ABSTRACT

Today’s complex and diverse architectural features require applying nontrivial optimization strategies on scientific codes to achieve high performance.

As a result, programmers usually have to spend significant time and energy in rewriting and tuning their codes. Furthermore, a code that performs well on one platform often faces bottlenecks on another; therefore, the tuning process must be largely repeated to move from one computing platform to another. Recently, there has been a growing interest in developing empirical auto-tuning software that help programmers manage this tedious process of tuning and porting their codes.
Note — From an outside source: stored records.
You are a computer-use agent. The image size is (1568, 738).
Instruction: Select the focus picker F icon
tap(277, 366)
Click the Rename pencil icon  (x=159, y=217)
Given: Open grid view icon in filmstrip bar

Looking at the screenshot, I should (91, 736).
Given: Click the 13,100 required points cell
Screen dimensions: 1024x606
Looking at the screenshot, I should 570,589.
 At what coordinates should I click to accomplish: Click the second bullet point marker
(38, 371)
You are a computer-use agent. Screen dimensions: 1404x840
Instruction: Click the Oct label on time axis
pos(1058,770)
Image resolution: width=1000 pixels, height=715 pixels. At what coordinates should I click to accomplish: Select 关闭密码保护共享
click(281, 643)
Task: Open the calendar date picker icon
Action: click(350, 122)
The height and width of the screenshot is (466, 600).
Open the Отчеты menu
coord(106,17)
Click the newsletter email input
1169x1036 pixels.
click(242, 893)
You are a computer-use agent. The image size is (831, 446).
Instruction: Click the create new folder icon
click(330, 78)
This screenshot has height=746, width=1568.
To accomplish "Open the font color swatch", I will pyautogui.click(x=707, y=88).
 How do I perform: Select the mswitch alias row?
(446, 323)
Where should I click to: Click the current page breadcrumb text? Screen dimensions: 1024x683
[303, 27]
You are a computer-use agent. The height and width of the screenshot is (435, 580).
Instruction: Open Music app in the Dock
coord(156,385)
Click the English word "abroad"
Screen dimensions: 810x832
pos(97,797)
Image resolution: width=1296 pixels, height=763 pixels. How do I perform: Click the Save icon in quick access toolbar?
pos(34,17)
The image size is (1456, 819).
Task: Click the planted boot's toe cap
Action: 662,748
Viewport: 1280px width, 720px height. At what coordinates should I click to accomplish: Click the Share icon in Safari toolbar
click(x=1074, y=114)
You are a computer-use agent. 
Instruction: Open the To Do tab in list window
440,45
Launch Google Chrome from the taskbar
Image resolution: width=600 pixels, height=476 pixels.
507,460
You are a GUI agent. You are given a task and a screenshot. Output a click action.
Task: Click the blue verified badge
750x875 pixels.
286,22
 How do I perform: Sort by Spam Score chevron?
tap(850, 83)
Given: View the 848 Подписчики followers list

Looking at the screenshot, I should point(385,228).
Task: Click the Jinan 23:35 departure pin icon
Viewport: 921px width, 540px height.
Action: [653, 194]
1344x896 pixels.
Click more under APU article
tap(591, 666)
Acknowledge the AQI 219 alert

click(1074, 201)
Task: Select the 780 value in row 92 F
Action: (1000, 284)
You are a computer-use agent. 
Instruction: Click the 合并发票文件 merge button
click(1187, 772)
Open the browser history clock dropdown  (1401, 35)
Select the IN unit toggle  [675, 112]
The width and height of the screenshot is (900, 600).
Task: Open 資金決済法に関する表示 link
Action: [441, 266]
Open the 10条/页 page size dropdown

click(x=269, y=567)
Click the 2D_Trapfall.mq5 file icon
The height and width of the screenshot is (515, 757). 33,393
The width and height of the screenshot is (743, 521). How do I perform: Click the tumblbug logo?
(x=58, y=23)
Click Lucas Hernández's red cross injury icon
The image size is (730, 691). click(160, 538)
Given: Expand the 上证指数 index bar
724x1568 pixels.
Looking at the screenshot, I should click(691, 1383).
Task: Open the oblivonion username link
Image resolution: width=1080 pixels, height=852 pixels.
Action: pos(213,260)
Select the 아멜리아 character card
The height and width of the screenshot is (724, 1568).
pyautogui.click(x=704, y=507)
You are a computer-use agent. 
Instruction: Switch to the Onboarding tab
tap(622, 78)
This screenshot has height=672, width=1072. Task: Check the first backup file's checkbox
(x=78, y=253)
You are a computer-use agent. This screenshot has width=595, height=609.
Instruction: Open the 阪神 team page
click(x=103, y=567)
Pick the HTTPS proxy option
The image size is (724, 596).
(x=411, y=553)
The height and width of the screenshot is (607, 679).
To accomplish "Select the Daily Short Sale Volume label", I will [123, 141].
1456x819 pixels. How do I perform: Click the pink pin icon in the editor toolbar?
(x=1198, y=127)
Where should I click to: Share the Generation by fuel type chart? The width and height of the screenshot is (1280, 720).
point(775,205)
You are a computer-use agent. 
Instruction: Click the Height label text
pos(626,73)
Empirical auto-tuning software can be broadly grouped into three categories: (1) compiler-based auto-tuners that automatically generate and search a set of alternative implementations of a computation [90, 149, 388]; (2) application-level auto-tuners that automate empirical search across a set of parameter values proposed by the application programmer [93,259]; and, (3) run-time auto-tuners that automate on-the-fly adaptation of application-level and architecture-specific parameters to react to the changing conditions of the system that executes the application [83,345]. What is common across all these different categories of auto-tuners is the need to search a range of possible configurations to identify one that performs comparably to the best-performing solution. The resulting search space of alternative configurations can be very complex and prohibitively large. Therefore, a key challenge for auto-tuners, especially as we expand the scope of their capabilities, involves scalable search among alternative implementations.